Toutefois, pour arriver à de bons résultats sur l’égalité sur le marché de l’emploi au Maroc, il est important pour le pays d’investir dans l’employabilité des jeunes en promouvant des mesures telles que l’amélioration de la qualité de l’enseignement post-bac, notamment en le rapprochant des besoins du secteur privé.

Ambitions politiques

Nommé chef de gouvernement il y a plus de 100 jours, Aziz Akhannouch a décliné les priorités ambitieuses de son gouvernement telles que la création d’un million d’emplois nets au cours des cinq prochaines années, l’augmentation du taux d’activité des femmes de 20 % actuellement à plus de 30 %, la réduction des disparités sociales et territoriales de 46,4 % (Gini Index) à moins de 39% et enfin la généralisation de l’Indemnité Perte d’Emploi (IPE) d’ici 2025 pour tous les salariés en CDI.
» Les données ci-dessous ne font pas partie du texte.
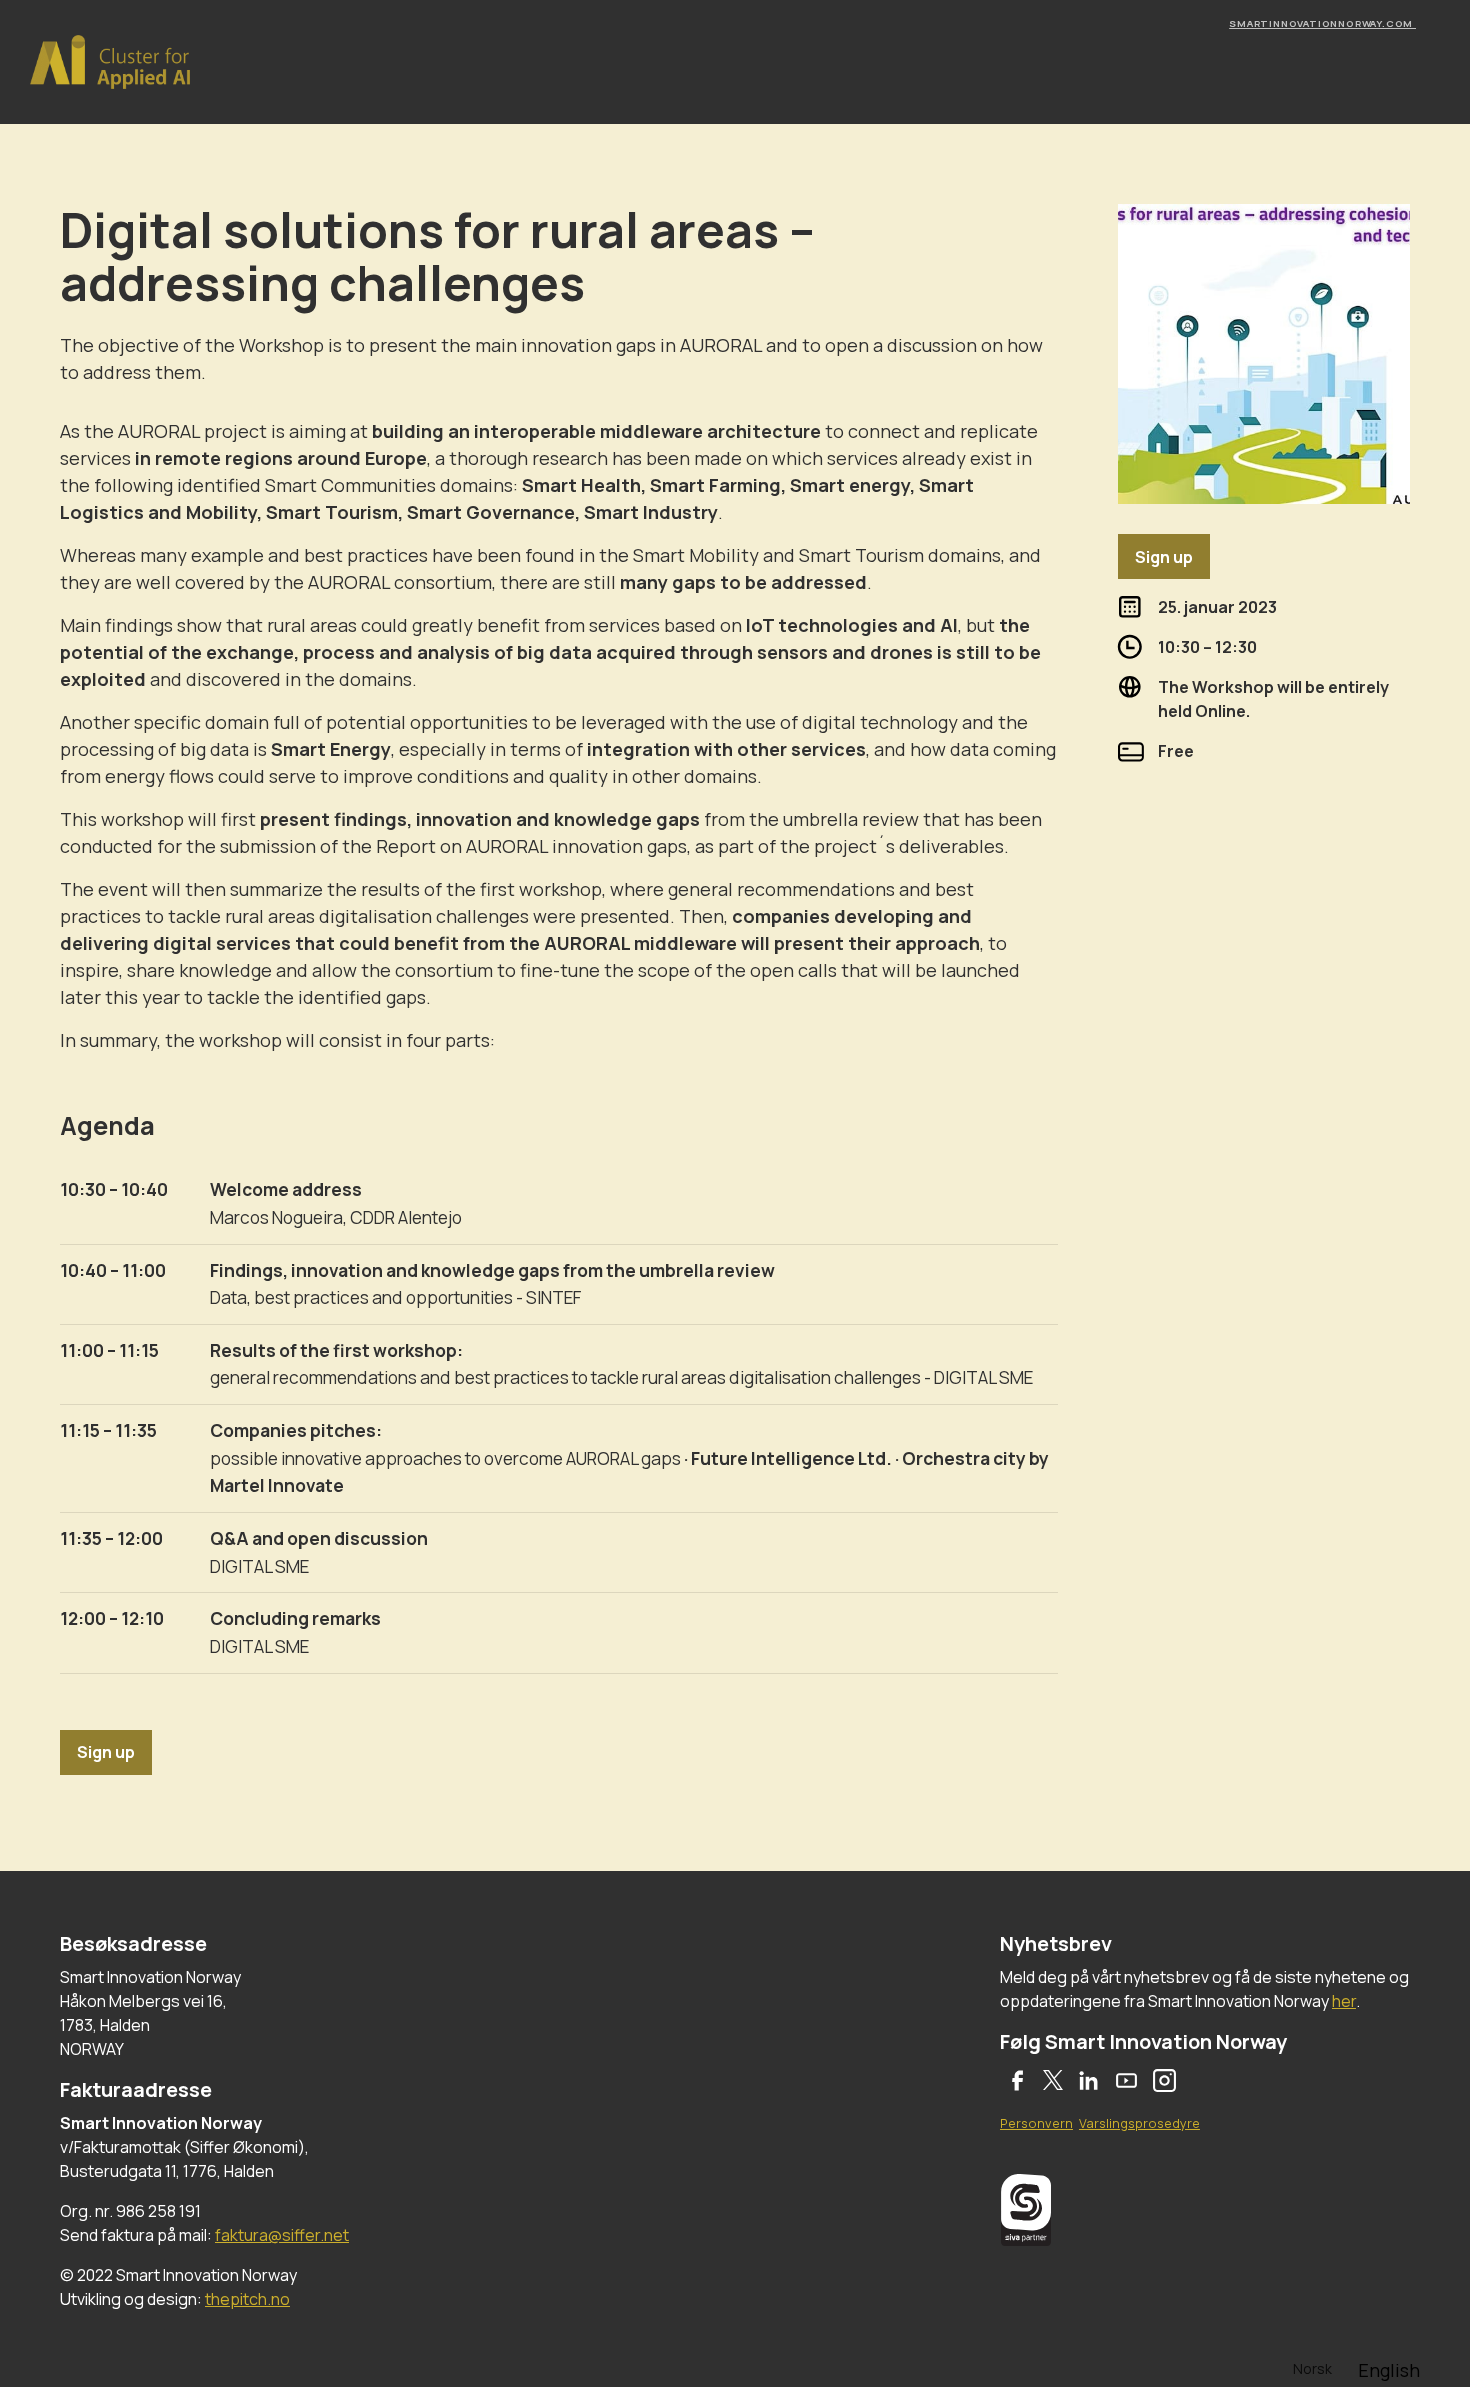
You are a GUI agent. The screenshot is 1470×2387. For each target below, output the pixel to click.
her (1344, 2001)
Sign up (106, 1752)
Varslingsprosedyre (1139, 2123)
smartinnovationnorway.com (1322, 23)
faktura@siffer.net (282, 2235)
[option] (1389, 2370)
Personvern (1036, 2123)
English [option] (1389, 2370)
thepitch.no (247, 2299)
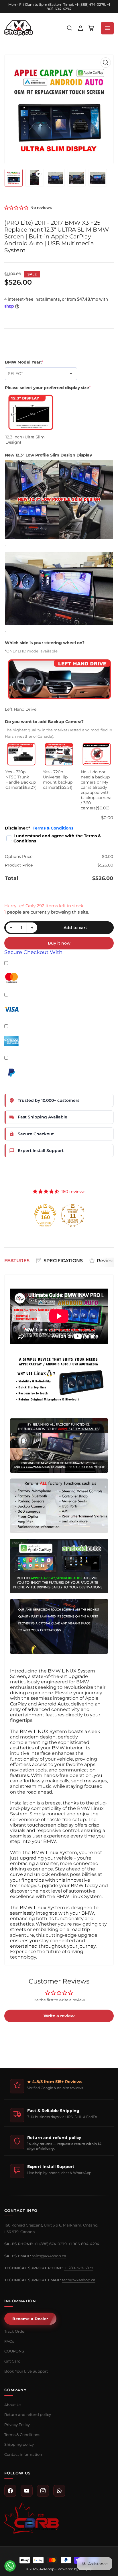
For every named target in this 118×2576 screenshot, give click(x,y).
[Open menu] (107, 28)
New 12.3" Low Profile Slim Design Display (48, 455)
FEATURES (17, 1260)
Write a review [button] (59, 2016)
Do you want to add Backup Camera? (44, 721)
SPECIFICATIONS (63, 1260)
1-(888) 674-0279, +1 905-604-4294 (67, 2243)
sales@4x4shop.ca (49, 2255)
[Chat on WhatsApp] (10, 2566)
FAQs (9, 2341)
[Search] (69, 28)
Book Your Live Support (26, 2371)
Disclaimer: (39, 828)
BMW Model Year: (24, 362)
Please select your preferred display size (48, 387)
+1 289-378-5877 (78, 2268)
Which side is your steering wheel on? (44, 642)
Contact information (23, 2454)
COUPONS (14, 2351)
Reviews (107, 1260)
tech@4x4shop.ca (78, 2280)
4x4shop (47, 2569)
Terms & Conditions (53, 828)
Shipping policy (19, 2444)
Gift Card (12, 2361)
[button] (16, 208)
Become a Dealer (30, 2318)
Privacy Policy (17, 2424)
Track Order (15, 2331)
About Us (12, 2404)
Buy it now (59, 943)
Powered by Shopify (75, 2569)
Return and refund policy (27, 2414)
Les intentions du gouvernement donnent « une petite lueur d’espoir » avec le programme « Awrach », qui profitera sur une période de 2 ans à quelque 250.000 Marocaines et Marocains, selon Khadija Boujanoui. L’objectif dudit programme étant de créer des emplois temporaires qui pourront bénéficier notamment aux plus démunis. Dans le même registre, le programme « Forsa », doté d’un budget de 1,25 MMDH, encourage la création de 12.500 entreprises en une année. Toutefois, elle reste « persuadée des compétences du gouvernement d’Akhannouch et espère la mise en route de plus grands chantiers structurants, notamment sur le plan social et économique. », conclut-elle.